To improve stroke outcome, it is important to identify factors that predict outcome as a first step to apply interventions and any method to predict outcome is more important in developing countries like India. Majority of patients were more than 40 years old and commonest presenting symptom in patients with stroke is hemiplegia. Ischemic strokes are more common than haemorrhagic strokes and arterial strokes are more common than venous infarcts.
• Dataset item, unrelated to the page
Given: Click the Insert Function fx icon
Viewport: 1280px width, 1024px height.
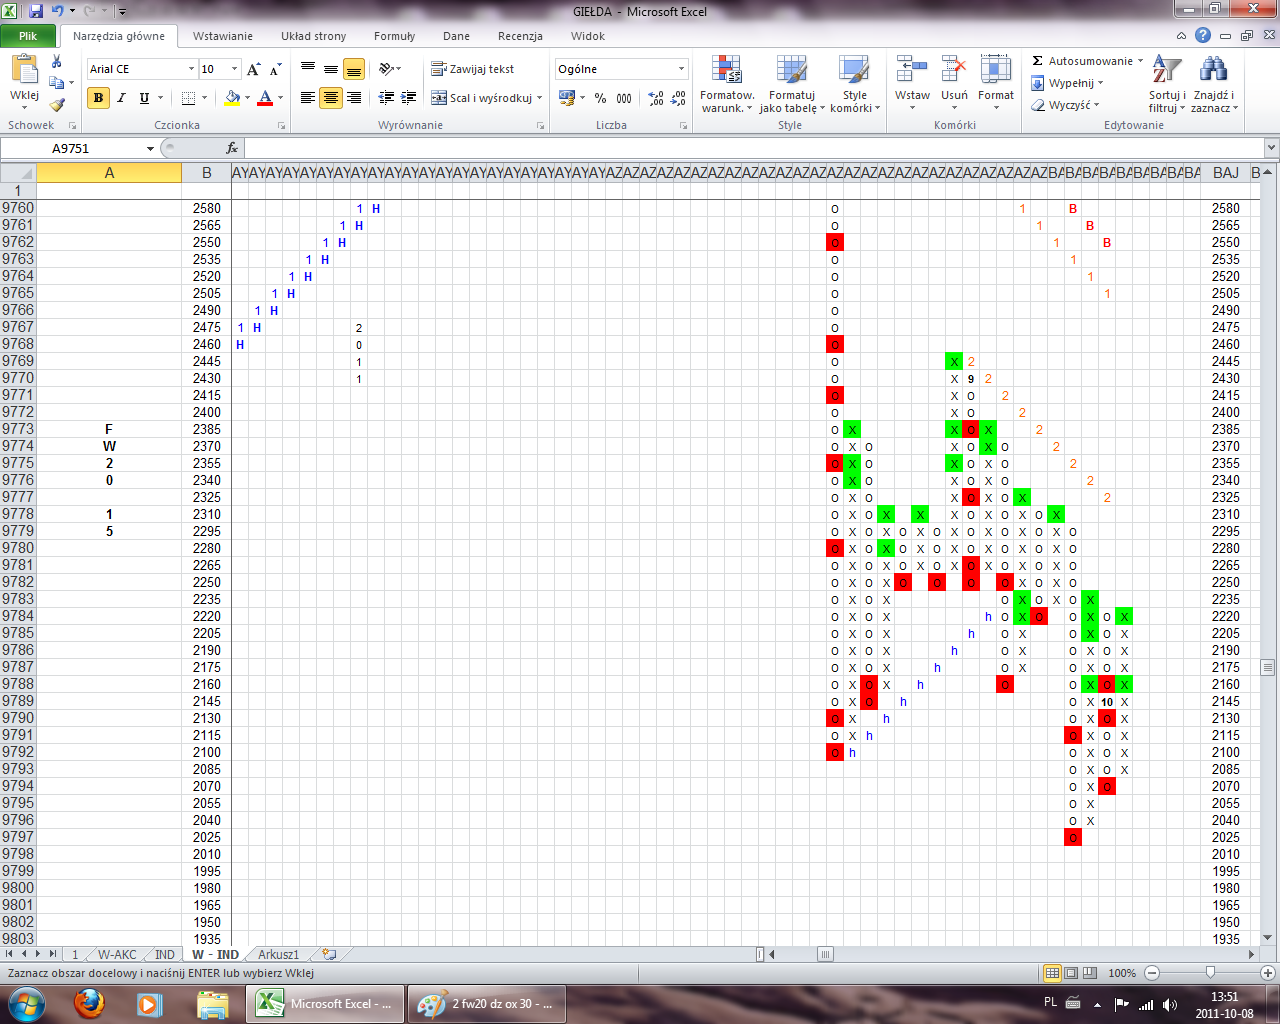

Hypertension is commonest risk factor.

Despite that NIHSS (score 21-42) and GCS (GCS ≤8) can be used as a tool of predictive value for assessment of initial stroke severity, and prognostic tool within the first 30 days in acute stroke as it is a simple scale, especially in countries with poor resources like India. The MRS and BI are reliable measures that provide a more objective assessment of functional recovery after stroke and also useful in assessment of prognosis. Deaths are more common in haemorrhagic strokes. Lastly, efforts are urgently needed to educate the public about stroke symptoms, diagnosis, and treatment to optimize health care decisions and behaviours in order to help curb the growing stroke problem in India.